• Records provided

··········

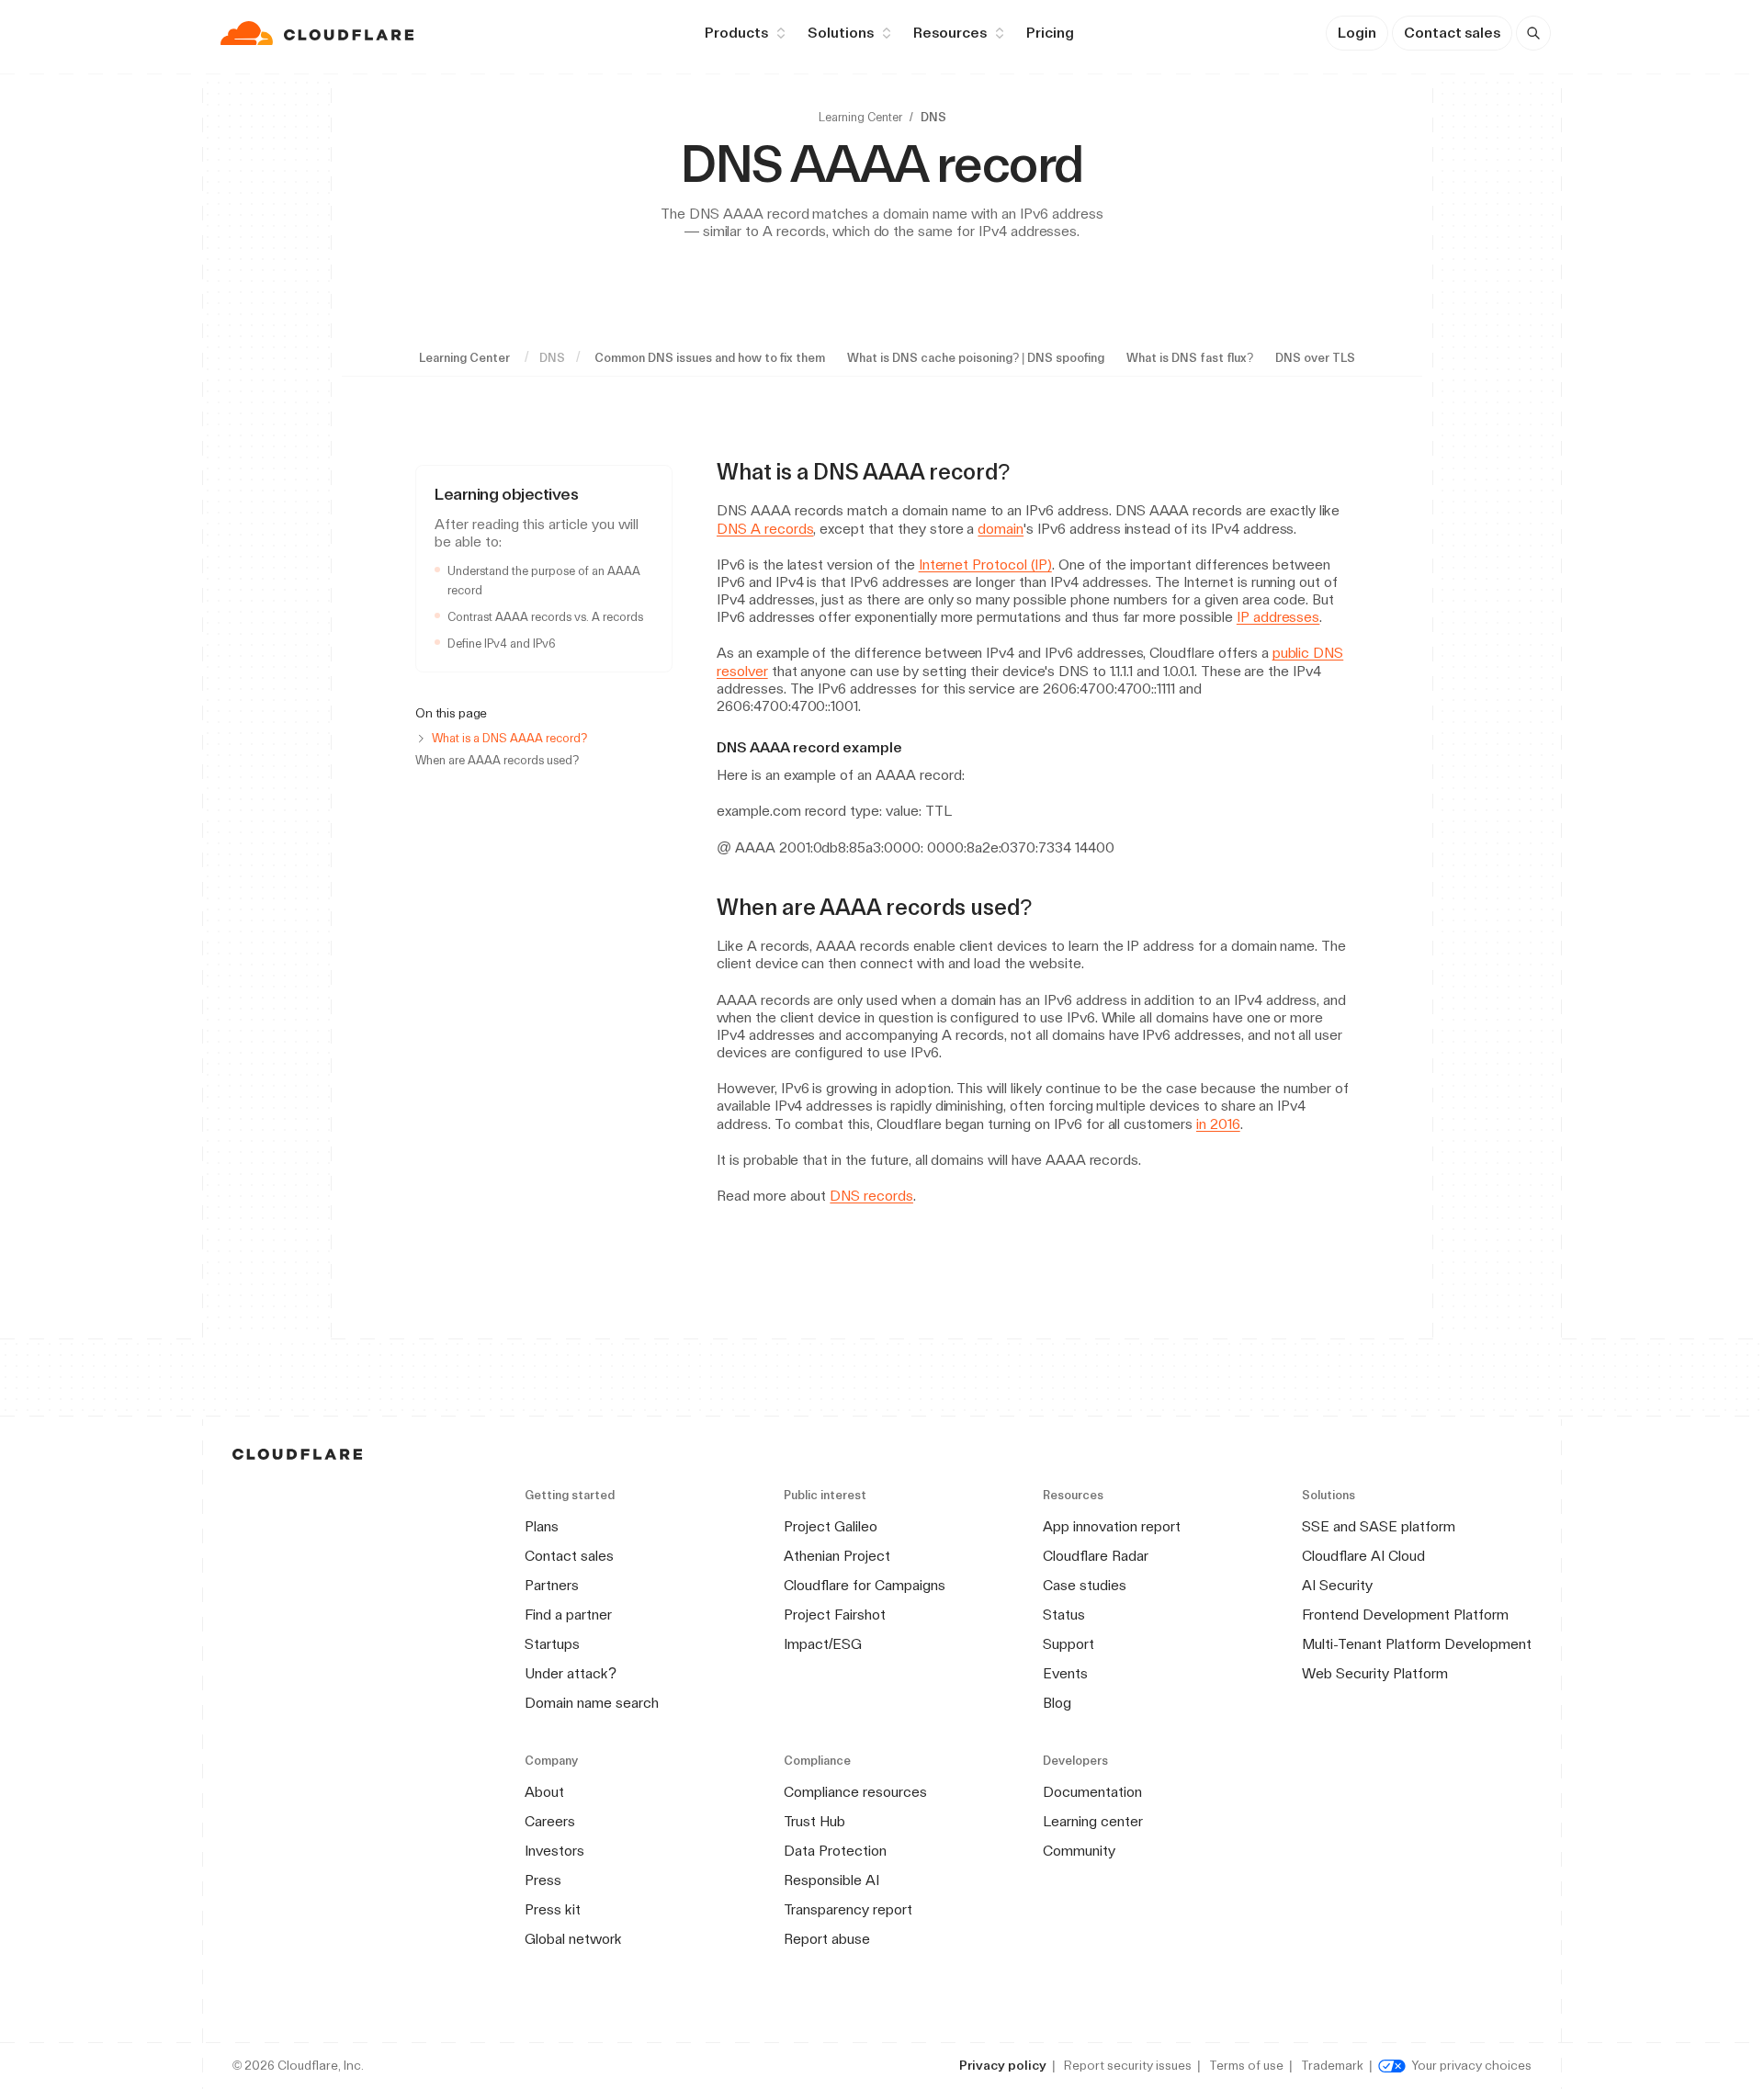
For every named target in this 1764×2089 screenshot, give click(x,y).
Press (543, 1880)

··········

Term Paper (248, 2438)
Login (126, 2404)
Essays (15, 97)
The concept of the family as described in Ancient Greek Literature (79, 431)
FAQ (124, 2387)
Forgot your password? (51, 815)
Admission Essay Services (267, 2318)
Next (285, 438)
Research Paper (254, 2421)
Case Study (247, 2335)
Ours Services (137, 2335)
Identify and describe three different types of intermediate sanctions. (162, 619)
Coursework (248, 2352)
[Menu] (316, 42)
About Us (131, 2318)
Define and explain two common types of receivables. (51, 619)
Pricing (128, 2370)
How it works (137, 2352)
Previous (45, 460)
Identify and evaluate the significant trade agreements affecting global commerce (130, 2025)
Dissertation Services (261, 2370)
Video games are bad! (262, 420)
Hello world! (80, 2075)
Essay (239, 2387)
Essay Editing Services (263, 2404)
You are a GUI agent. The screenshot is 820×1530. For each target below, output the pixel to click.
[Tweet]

··········

• Exercise
Sift the data above for lines with "Identify", then copy each one.

• Finished task
Identify and describe three different types of intermediate sanctions. (162, 619)
Identify and evaluate the significant trade agreements affecting global commerce (130, 2025)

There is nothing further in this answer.